1869: The 14th president of the United States, Franklin Pierce, dies in Concord, N.H.
1871: The Great Chicago Fire erupts; fires also break out in Peshtigo, Wis., and in several communities in Michigan.
1957: The Brooklyn Baseball Club announces it is accepting an offer to move the Dodgers from New York to Los Angeles.
1970: Soviet author Alexander Solzhenitsyn is named winner of the Nobel Prize for literature.
1982: All labor organizations in Poland are banned.
1998: The House triggers an open-ended impeachment inquiry against President Bill Clinton in a momentous 258-176 vote.
2011: Scott Anderson becomes the first openly gay ordained Presbyterian minister during a ceremony at Covenant Presbyterian Church in Madison, Wis.
2015: Volkswagen’s top U.S. executive, Michael Horn, offers deep apologies, yet seeks to distance himself from the emissions scandal enveloping the world’s largest automaker.
VINDICATOR FILES
1991: A 22-year-old Youngstown man and 19-year-old woman are arrested and charged with attempted murder for placing a newborn girl in an East Side storm sewer. The baby is in serious but stable condition in St. Elizabeth Hospital Medical Center.
1976: Ralph Gaudio, 54, a long-time crime figure in Youngstown, and Dale Sweetapple, 33, of Mineral Ridge, plead guilty to reduced charges in the murder of racketeer Phillip “Fleegle” Mainer, whose body was found in a shallow grave in Liberty Township.

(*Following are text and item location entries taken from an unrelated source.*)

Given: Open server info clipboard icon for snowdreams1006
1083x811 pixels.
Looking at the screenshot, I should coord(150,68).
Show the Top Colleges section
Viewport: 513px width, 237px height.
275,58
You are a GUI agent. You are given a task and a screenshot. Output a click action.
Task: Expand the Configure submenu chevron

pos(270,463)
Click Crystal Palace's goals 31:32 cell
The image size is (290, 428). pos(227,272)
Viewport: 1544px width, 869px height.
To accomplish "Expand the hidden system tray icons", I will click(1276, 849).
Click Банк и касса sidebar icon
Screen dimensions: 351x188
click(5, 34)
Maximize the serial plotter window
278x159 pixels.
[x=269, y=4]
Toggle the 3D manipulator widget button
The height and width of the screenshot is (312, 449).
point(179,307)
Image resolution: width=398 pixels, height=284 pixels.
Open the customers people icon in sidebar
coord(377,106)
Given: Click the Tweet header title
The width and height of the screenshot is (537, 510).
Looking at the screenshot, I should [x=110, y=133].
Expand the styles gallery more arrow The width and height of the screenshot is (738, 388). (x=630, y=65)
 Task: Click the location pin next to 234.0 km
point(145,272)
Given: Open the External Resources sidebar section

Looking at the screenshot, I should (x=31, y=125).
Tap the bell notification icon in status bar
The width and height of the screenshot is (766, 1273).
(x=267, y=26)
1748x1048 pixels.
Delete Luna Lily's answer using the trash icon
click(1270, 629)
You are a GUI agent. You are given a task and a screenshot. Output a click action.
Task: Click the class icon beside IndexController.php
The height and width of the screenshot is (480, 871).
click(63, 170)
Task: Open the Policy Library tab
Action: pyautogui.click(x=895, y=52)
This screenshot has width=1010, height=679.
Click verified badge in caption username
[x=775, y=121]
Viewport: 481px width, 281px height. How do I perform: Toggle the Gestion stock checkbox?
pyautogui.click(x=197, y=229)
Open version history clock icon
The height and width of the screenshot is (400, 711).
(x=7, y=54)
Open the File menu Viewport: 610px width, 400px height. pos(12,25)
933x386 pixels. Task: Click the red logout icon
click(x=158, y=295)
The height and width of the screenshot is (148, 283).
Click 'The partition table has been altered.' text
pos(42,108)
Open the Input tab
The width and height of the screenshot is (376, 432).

An anonymous donor who believes the Youngstown Diocesan building detracts from the beauty of St. Columba Cathedral next door donates $40,000 for renovation of the 50-year-old building
Youngstown juvenile officers arrest five more youths in connection with the post-game disturbances after Youngstown city football games at Rayen Stadium.
1966: Dr. Milton S. Eisenhower, president of Johns Hopkins University and brother of former President Dwight D. Eisenhower, is one of three distinguished speakers for the inauguration of Dr. Albert L. Pugsley as second president of Youngstown University.
Rhoda Zook of Columbiana begins a two-year voluntary term as a nurse at the Mennonite General Hospital in Puerto Rico.
The cornerstone is laid during a ceremony at St. Andrew’s Church at Raccoon and Burgett roads in Austintown. George Tanner Smith and Associates designed the building, and Alex Downie & Sons are the contractors.
A 28-year-old Hubbard man becomes the first man arrested this season by Youngstown police for possession of football betting slips.
1941: Six of seven traffic signals ordered by the city are being installed at South and Dewey, Glenwood and Indianola, West Federal and Superior, Mahoning and Belle Vista, Logan and Hubbard and Logan and Andrews.
A means of boosting the range and “ceiling” of military planes is developed through three years of research of beryllium in a makeshift Newton Falls laboratory.
Gypsy Rose Lee, who is stripping at the Palace Theater, appears at a downtown department store to sign copies of her mystery novel, “The G-String Murders.”